** EXERCISES TO COMPLETE **
1. In the post on gay marriage, what does domestic partnership fail to grant?
2. Rewrite the post on gay marriage between "Is the issue" and "adoption to alimony.", inclusive, substituting "Health plans" for "Insurance policies".
[QUOTED PASSAGE Boundary: Start]
Dr. Strangelove said...

I explained why I support gay marriage in an earlier post, here. Please read it if you have not done so.

Is the issue of gay marriage functional or symbolic? The answer is both. USWest asks whether gay couples could--with suitable contractual arrangements--obtain all the privileges of marriage. Alas, this is not so. While partners can confer equivalent rights upon each other as a married couple, there are some benefits of marriage that only the state can confer. Insurance policies that cover spouses, for example, need not cover gay couples. Gay couples cannot file their taxes jointly (if they wished to). And domestic partnership grants no rights of immigration. Marriage is not just "one issue out of a dozen": it is all dozen wrapped into one. Grant equality of marriage, and everything else follows pretty much automatically, from adoption to alimony.

Of course, all these could be fixed as a matter of law though civil unions, without invoking the word marriage--so USWest's central point is correct--but there is a long list of battles to fight just to get there. And even then, unless the law says bluntly that everything granted automatically to spouses by any institution, public or private, must also be available to civil partners... then inequality between the two will persist.

It is also a symbolic issue. Separate but equal is no more true in marriage than in education. A separate institution for gays and lesbians is inherently inferior, and we all know it. Denying marriage is basically saying, "Your relationship isn't good enough. Your love for one another does not deserve to be celebrated with same universal joy we reserve for others."
[QUOTED PASSAGE Boundary: End]
[SOURCE MATERIAL Boundary: Start]
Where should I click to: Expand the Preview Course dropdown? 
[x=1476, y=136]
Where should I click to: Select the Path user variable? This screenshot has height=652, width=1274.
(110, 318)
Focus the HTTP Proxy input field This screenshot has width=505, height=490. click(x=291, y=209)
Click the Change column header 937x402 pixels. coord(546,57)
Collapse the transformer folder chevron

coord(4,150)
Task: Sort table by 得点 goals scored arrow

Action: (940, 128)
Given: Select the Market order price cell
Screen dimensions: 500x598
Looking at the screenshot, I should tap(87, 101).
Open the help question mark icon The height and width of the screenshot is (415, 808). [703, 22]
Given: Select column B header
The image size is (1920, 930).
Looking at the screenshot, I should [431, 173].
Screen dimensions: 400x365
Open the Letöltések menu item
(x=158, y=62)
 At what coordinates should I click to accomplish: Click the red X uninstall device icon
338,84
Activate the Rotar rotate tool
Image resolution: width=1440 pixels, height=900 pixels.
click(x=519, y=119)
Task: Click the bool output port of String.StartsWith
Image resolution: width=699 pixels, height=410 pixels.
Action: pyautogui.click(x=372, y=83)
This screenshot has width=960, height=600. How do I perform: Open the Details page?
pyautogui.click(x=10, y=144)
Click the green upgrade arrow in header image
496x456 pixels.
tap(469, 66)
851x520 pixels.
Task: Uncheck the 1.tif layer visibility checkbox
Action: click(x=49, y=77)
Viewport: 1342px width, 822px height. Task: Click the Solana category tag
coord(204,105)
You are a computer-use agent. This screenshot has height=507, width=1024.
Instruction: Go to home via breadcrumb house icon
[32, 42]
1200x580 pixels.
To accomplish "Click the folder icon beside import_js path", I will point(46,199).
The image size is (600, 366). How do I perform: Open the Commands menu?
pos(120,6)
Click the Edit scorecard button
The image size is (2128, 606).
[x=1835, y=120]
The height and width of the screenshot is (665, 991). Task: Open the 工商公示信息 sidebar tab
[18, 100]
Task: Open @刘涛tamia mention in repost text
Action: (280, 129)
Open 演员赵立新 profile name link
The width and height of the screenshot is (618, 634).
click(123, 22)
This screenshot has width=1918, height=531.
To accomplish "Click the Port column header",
[SOURCE MATERIAL Boundary: End]
** SET OF ANSWERS **
1. It grants no rights of immigration.

2.
Is the issue of gay marriage functional or symbolic? The answer is both. USWest asks whether gay couples could--with suitable contractual arrangements--obtain all the privileges of marriage. Alas, this is not so. While partners can confer equivalent rights upon each other as a married couple, there are some benefits of marriage that only the state can confer. Health plans that cover spouses, for example, need not cover gay couples. Gay couples cannot file their taxes jointly (if they wished to). And domestic partnership grants no rights of immigration. Marriage is not just "one issue out of a dozen": it is all dozen wrapped into one. Grant equality of marriage, and everything else follows pretty much automatically, from adoption to alimony.